* Directions
Retype the lines of the listing below exactly, but only those from the one containing "How do I perform: Click" through the last line; pictures stay out.

* Data for processing
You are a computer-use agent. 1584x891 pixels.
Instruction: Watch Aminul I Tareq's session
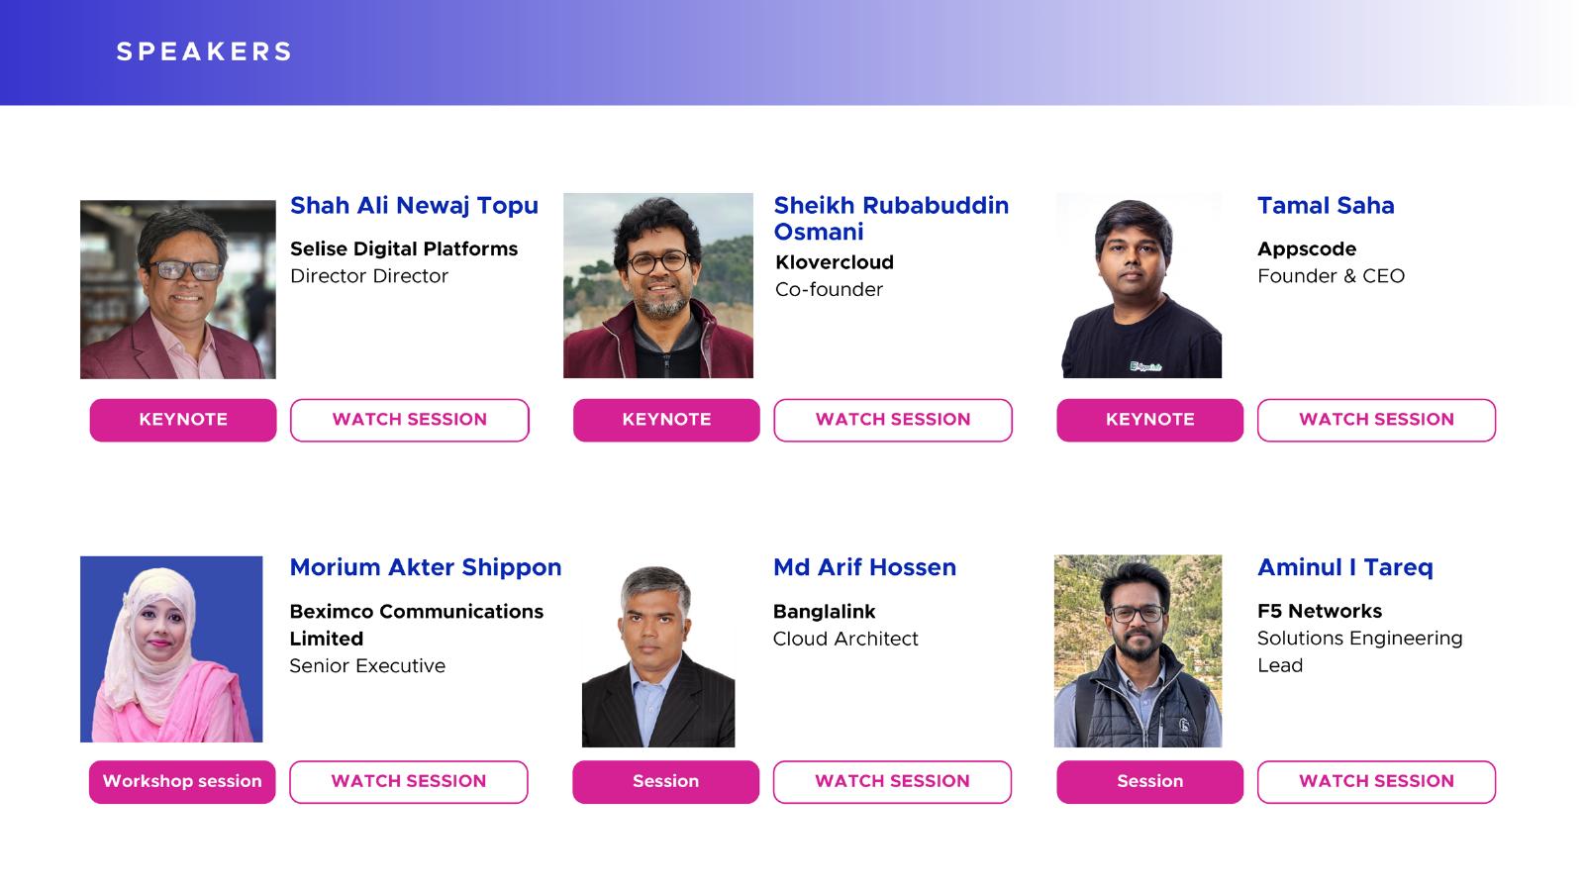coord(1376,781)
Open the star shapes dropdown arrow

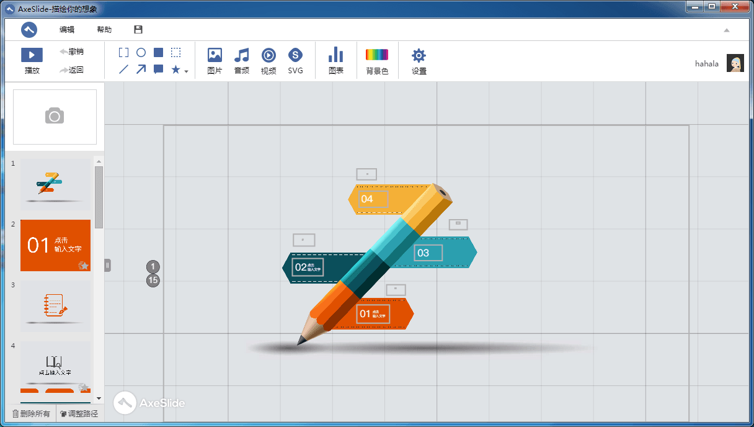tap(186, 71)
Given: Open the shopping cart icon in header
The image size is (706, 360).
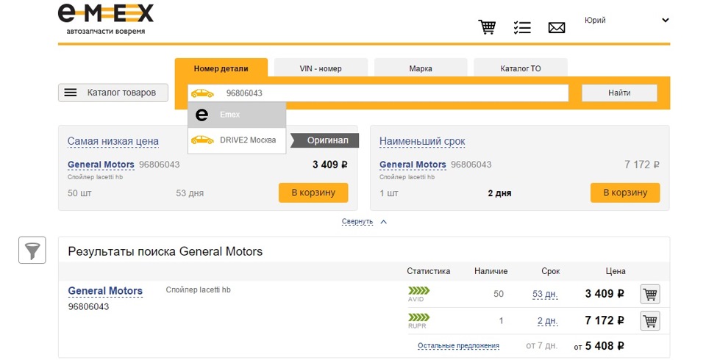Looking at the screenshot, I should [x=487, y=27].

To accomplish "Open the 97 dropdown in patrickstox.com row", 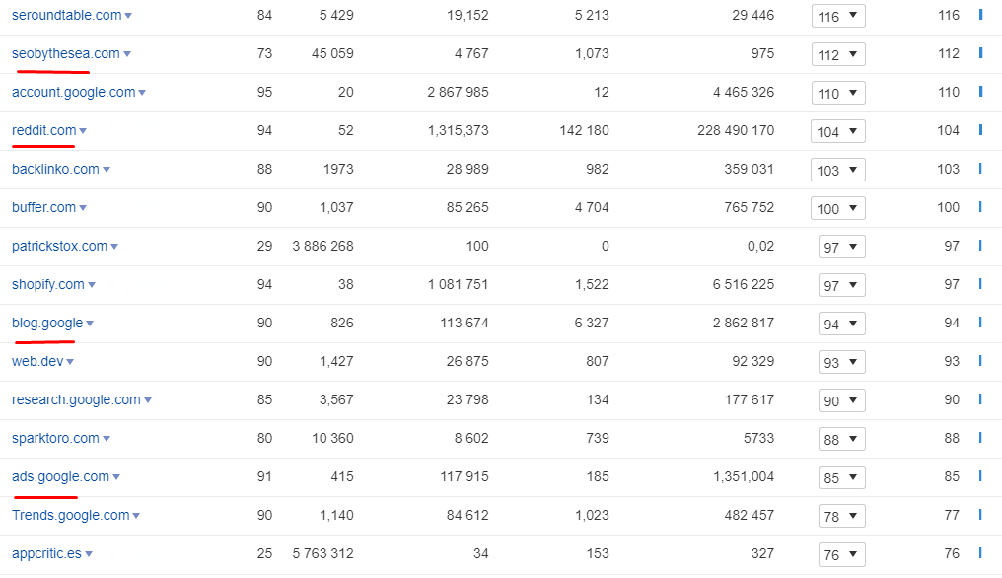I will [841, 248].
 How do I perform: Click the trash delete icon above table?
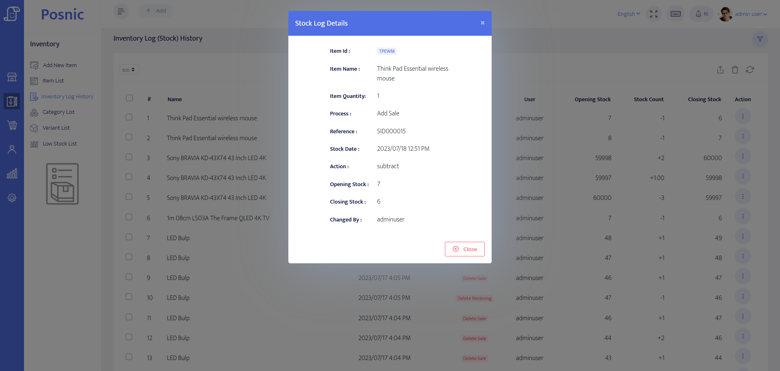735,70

* Exercise response
 How do I perform: Click the trash delete icon above table?
735,70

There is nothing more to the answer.